Choosing a name for a child is often a headache for parents, but new research shows that picking well could be more crucial than previously thought.
Academics have found that your first name actually changes the way you look, a phenomenon dubbed ‘The Dorian Gray’ effect, after Oscar Wilde’s eponymous hero.
Just as Gray’s wicked deeds were etched onto the facial features of his portrait, so the cultural stereotypes linked to a name come to be written on the faces of their bearers.
For example, someone called ‘Bob’ is expected by society to have a rounder more jovial face than a man called ‘Tim’. That expectation eventually leads ‘Bobs’ to become more gregarious and jolly, while ‘Tims’ may appear more pinched and reserved.
The connection may be linked to the ’bouba-kiki’ effect which suggests that across languages, more bulbous smoother objects are labeled with rounded 'bouba’ sounds, while thinner spikier objects have 'kiki’ sounds.
Likewise, ‘Winstons’ are perceived as fairly glum, while ‘Marys’ are considered to be moral, both traits which may alter countenance, and over time, change face shape.
And a woman named ‘Katherine’ is considered to be more serious and dependable than a girl named ‘Bonnie’. Such cultural expectations may encourage ‘Katherines’ to be more studious and academic, which could gradually influence the development of facial muscles, perhaps through increased concentration.
"Prior research has shown there are cultural stereotypes attached to names, including how someone should look,” said lead author Dr Yonat Zwebner, of the Hebrew University of Jerusalem.
“For instance, people are more likely to imagine a person named Bob to have a rounder face than a person named Tim. We believe these stereotypes can, over time, affect people’s facial appearance."

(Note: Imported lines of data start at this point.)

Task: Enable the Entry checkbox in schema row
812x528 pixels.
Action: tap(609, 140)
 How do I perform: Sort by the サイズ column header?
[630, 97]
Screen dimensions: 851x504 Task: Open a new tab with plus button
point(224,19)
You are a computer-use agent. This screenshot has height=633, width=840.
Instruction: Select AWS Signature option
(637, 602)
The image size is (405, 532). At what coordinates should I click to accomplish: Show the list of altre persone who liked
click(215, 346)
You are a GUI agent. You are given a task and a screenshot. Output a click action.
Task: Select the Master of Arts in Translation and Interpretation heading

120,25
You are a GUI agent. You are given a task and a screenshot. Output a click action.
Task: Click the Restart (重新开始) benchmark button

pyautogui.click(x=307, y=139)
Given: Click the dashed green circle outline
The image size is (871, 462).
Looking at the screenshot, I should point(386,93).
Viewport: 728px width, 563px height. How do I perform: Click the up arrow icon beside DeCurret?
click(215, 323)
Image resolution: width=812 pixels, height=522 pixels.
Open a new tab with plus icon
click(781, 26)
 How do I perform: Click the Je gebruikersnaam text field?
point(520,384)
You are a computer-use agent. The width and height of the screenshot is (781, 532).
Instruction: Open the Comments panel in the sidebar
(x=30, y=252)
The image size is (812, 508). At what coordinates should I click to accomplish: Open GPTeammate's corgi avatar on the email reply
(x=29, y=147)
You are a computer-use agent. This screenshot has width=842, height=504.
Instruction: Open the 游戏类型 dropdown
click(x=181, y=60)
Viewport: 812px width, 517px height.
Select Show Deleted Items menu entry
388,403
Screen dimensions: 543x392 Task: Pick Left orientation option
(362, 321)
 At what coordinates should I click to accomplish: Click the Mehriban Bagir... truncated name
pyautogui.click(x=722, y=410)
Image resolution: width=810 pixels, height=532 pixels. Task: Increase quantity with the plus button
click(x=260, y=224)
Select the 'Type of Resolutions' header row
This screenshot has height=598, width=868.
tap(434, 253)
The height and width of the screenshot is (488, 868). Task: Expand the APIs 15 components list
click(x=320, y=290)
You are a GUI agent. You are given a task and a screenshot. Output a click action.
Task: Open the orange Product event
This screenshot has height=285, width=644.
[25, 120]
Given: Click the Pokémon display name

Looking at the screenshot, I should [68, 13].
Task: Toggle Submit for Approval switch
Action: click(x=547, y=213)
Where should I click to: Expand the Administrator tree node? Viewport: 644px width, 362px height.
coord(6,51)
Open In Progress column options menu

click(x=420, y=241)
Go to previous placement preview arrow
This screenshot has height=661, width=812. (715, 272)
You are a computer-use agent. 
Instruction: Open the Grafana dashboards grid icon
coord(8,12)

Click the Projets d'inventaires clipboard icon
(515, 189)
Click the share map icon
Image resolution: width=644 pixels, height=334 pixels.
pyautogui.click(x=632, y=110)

To find out if face shape was linked to name, researchers conducted eight studies to see it was possible for strangers to correctly identify the names of people simply by looking at their faces.
In every experiment, the participants were significantly better (up to 40 percent accurate) at matching the name to the face than random chance (20 - 25 percent accurate) even when ethnicity, age and other socioeconomic variables were controlled for.
"Together, these findings suggest that facial appearance represents social expectations of how a person with a particular name should look. In this way, a social tag may influence one’s facial appearance," said co-author Dr Ruth Mayo.